WORK ORDER: In the entries below, find the lines that include "agent" and give their number as the whole reply.

THE RECORDS:
========================
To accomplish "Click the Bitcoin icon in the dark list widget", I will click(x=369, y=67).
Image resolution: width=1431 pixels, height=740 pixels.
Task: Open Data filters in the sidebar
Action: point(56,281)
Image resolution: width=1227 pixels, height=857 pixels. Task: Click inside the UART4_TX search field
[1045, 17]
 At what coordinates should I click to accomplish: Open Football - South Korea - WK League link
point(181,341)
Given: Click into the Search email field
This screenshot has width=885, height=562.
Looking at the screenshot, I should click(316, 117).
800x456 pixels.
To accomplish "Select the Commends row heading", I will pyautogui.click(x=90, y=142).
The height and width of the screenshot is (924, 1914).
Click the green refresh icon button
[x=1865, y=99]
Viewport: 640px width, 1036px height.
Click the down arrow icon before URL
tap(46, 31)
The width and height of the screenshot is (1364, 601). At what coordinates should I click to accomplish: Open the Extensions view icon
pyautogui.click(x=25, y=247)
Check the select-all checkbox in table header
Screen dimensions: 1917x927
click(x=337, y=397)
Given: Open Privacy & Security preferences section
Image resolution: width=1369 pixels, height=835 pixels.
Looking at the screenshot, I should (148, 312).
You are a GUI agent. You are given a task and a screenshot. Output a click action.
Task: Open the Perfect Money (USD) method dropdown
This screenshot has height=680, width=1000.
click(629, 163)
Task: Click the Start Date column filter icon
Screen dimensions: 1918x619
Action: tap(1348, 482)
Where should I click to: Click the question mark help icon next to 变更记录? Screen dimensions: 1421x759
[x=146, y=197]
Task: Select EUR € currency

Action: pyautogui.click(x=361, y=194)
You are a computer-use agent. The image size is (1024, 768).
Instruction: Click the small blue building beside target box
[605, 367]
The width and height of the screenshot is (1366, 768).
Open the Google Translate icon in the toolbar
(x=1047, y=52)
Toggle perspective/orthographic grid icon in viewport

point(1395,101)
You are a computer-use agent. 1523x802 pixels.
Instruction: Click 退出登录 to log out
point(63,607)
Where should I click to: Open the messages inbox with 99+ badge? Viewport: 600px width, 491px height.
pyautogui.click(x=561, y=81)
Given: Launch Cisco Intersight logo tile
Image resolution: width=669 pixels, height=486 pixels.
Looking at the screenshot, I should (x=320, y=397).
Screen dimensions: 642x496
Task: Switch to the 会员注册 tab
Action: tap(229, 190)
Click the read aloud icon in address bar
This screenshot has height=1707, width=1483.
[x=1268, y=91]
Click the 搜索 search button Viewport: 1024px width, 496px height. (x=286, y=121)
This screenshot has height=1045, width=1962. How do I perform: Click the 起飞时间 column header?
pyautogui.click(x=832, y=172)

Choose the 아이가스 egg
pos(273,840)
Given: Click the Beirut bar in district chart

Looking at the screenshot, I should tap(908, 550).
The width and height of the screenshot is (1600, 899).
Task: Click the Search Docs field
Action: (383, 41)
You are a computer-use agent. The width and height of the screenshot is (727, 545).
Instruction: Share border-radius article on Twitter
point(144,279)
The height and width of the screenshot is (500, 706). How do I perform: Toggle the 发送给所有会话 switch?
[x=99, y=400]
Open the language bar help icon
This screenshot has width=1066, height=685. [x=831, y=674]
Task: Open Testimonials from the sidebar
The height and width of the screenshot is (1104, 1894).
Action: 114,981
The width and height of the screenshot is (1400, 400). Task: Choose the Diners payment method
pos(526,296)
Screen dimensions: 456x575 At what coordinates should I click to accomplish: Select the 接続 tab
========================
SOLUTION TO THIS EXERCISE: 4